People in higher positions receive a second anointing.
which essentially guarantees them the celestial kingdom.
Right.
I didn't know people could do that.
I just thought Christ could do that, but I was wrong.
So that one was really hard.
But the general conference that the prophet Russell Nelson
talked to the doubters and called them lazy learners and lax disciples.
those that leave or those that doubt are lazy learners and Lex disciples.
He was talking to me.
You're just a lazy learner when you've just said yourself that you were a scriptorian.
That's what I have found in different groups and things that I'm in of people that have left.
It's very similar to my experience where they research,
and researched and researched.
And it was not taken lightly.
Typically, they were very devout like myself.
Because I'm a big proponent of honesty.
Don't lie to me.
Don't twist things.
Don't deceive me.
You're a direct.
You're a direct person.
Yeah, we've seen that in the interview.
So you want people to be that same way for you?
I demand that of myself.
I'm not going to lie to you.
don't lie to me.
And if you do, I am your someone I no longer trust.
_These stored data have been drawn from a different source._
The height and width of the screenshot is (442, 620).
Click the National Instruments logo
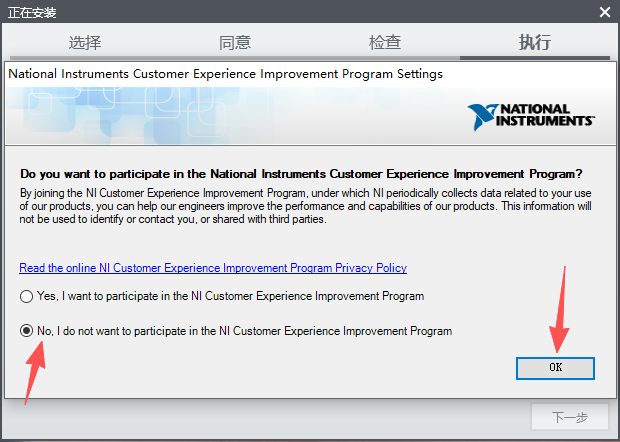[531, 114]
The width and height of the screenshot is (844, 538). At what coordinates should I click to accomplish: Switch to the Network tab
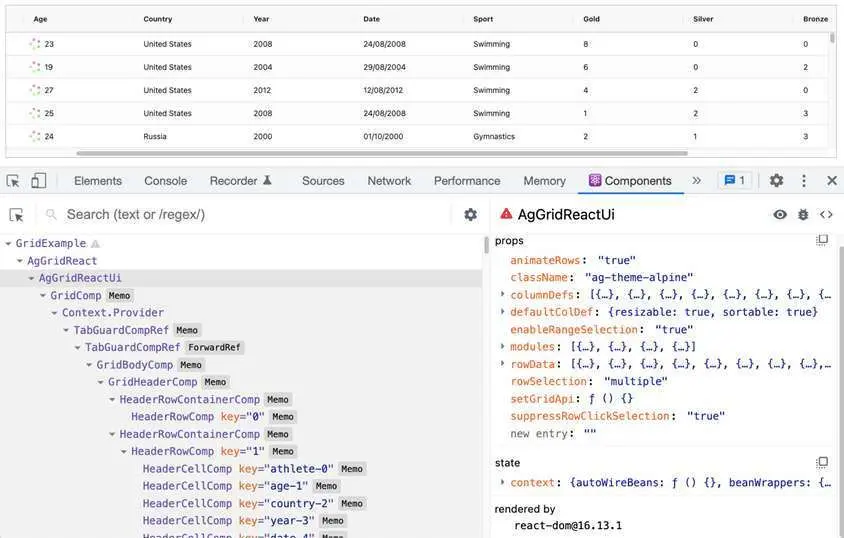coord(389,181)
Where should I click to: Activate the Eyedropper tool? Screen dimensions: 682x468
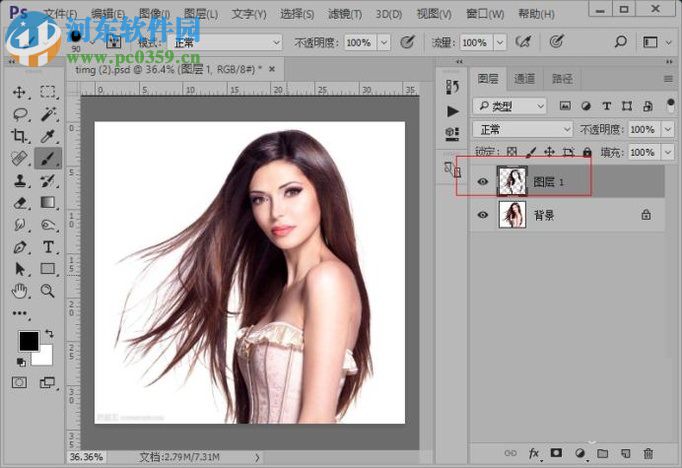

And that's what happened with the church.
I no longer trust its leaders who I once revered.
I don't trust them.
And it ultimately got to where, and kind of where I am now,
is even with God, I trusted God, that I was on the right track.
now that I find that I wasn't, where were you, God?
Where were you?
Why don't you warn me?
Why don't you let me know Joseph Smith did all this stuff?
Why didn't you?
Where were you?
So I don't even trust that anymore.
I have learned to trust my own instinct and my own gut.
Because it's not really led me wrong when I've listened to my own gut.
It's when I did some overriding and I trusted someone else,
trusted that all this stuff with ceiling practices and how women are treated and all that.
I'm just overriding that all the time.
When I gave that up to someone else, I shouldn't have given that up to someone else.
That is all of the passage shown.